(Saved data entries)

------------------------------------------------------------

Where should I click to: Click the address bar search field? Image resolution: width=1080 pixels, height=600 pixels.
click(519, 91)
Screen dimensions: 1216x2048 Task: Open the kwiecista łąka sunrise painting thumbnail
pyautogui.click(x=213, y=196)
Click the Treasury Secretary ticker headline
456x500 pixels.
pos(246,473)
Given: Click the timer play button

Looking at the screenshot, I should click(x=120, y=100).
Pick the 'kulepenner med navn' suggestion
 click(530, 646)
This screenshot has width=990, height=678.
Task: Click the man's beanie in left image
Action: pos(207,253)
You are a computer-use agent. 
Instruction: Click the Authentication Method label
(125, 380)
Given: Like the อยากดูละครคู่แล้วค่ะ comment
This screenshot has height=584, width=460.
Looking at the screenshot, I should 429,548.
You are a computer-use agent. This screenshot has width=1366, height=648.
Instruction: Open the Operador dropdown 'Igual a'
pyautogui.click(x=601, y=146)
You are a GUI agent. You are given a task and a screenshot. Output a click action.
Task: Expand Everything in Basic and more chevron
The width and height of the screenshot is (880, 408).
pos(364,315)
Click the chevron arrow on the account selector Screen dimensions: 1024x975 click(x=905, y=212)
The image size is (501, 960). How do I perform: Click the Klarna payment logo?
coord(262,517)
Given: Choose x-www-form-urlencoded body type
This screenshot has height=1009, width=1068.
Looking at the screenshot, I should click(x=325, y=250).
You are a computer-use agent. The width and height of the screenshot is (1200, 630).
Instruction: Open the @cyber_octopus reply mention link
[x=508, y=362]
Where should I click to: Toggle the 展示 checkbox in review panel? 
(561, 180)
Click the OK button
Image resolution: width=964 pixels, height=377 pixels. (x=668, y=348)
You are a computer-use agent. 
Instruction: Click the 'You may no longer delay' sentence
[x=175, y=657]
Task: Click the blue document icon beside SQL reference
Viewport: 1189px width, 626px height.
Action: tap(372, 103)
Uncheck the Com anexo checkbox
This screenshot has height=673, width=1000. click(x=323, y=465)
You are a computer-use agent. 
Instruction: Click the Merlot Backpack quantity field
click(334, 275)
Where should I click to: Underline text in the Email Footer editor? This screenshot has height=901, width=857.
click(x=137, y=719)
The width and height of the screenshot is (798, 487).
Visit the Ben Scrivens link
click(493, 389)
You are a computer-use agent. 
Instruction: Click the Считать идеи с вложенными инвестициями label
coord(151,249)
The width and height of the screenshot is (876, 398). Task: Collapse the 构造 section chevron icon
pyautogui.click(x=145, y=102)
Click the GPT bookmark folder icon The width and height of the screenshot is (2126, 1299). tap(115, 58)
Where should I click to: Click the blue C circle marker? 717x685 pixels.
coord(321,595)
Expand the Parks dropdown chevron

------------------------------------------------------------

**EXERCISE REQUIREMENTS**: Starting at the line that contains "Viewport: 1189px width, 626px height.", copy each line through the last one in the records, exactly, and output nothing else.

**REPLY**:
Viewport: 1189px width, 626px height.
Action: tap(372, 103)
Uncheck the Com anexo checkbox
This screenshot has height=673, width=1000. click(x=323, y=465)
You are a computer-use agent. 
Instruction: Click the Merlot Backpack quantity field
click(334, 275)
Where should I click to: Underline text in the Email Footer editor? This screenshot has height=901, width=857.
click(x=137, y=719)
The width and height of the screenshot is (798, 487).
Visit the Ben Scrivens link
click(493, 389)
You are a computer-use agent. 
Instruction: Click the Считать идеи с вложенными инвестициями label
coord(151,249)
The width and height of the screenshot is (876, 398). Task: Collapse the 构造 section chevron icon
pyautogui.click(x=145, y=102)
Click the GPT bookmark folder icon The width and height of the screenshot is (2126, 1299). tap(115, 58)
Where should I click to: Click the blue C circle marker? 717x685 pixels.
coord(321,595)
Expand the Parks dropdown chevron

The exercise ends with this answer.